Bluefield Daily Telegraph
I read with wry amused interest the letter from a well-meaning but apparently clueless individual who asserted that our “rights” change as “society evolves.” Really? That in a nutshell explains why society has “evolved” to the present state we see (insert eye-roll). When our society is so uneducated about our own Constitution and representative republic (sorry hand wringers ... not a democracy) this fuzzy mush-headed thinking is the result.
The writer goes on to state, “I contend that my right to life, liberty and property outweighs my neighbor’s right to buy a gun to kill me.” This is what psychologists refer to as projection, since it says more about the writer’s mindset and self-control than his neighbor’s. Folks who have little self-control and fear what they would do if they had a gun and got upset with those around them project that onto others and live in irrational fear. It’s called a phobia for those who lack the basic education provided by the state.
That we have people who fervently believe that you can actually remove violence from society by banning inanimate objects, to me suggests a startling increase in the incidence of mental disease in our country. The trouble with their reasoning is once you stop folks from killing people with hammers or gasoline by banning those items, they will use baseball bats, or rocks, or guitar strings, or ... well, you get the idea. Actual real solutions seem to be beyond their grasp of reality so they flail impotently at the tool, instead of the one committing the acts.

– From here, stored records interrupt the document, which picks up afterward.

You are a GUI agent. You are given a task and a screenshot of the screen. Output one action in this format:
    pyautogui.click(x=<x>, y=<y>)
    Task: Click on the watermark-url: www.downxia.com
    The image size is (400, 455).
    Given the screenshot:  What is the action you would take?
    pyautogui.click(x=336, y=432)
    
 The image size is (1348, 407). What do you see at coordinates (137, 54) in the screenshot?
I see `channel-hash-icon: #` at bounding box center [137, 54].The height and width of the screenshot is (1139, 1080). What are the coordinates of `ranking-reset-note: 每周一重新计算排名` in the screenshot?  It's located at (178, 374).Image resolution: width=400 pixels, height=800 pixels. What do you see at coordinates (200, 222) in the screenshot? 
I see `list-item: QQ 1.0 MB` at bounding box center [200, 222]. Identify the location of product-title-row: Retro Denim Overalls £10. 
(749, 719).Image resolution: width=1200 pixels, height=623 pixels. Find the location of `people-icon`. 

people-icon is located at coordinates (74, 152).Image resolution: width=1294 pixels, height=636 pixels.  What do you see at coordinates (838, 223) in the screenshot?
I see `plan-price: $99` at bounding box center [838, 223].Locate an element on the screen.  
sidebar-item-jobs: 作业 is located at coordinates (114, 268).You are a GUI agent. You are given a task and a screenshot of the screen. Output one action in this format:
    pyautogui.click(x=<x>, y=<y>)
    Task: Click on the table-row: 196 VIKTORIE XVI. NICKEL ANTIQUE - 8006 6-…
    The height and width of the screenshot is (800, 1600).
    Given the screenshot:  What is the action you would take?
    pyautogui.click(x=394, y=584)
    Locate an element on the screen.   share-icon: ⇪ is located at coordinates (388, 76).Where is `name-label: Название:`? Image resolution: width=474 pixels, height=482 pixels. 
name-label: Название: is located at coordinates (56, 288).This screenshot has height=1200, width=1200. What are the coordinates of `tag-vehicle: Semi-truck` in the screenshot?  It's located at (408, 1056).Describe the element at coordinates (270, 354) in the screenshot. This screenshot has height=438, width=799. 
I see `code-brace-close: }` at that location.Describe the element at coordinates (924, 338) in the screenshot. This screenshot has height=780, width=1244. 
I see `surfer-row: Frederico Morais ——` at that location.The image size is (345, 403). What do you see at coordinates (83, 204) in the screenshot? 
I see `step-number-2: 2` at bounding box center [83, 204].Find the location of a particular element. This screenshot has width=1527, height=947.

Yes, society’s needs and situations do change as time goes on. But the Bill of Rights enumerates those we already have which cannot be taken away and were not “granted to us” by Big Brother government, as much as this causes heartburn and palpitations to extremists on both sides of the aisle at times. Such hand-wringing and introduction of additional stupid, “feel-good” laws that never solve the problem only serve to temporarily mollify those with delusions that they are actually accomplishing something.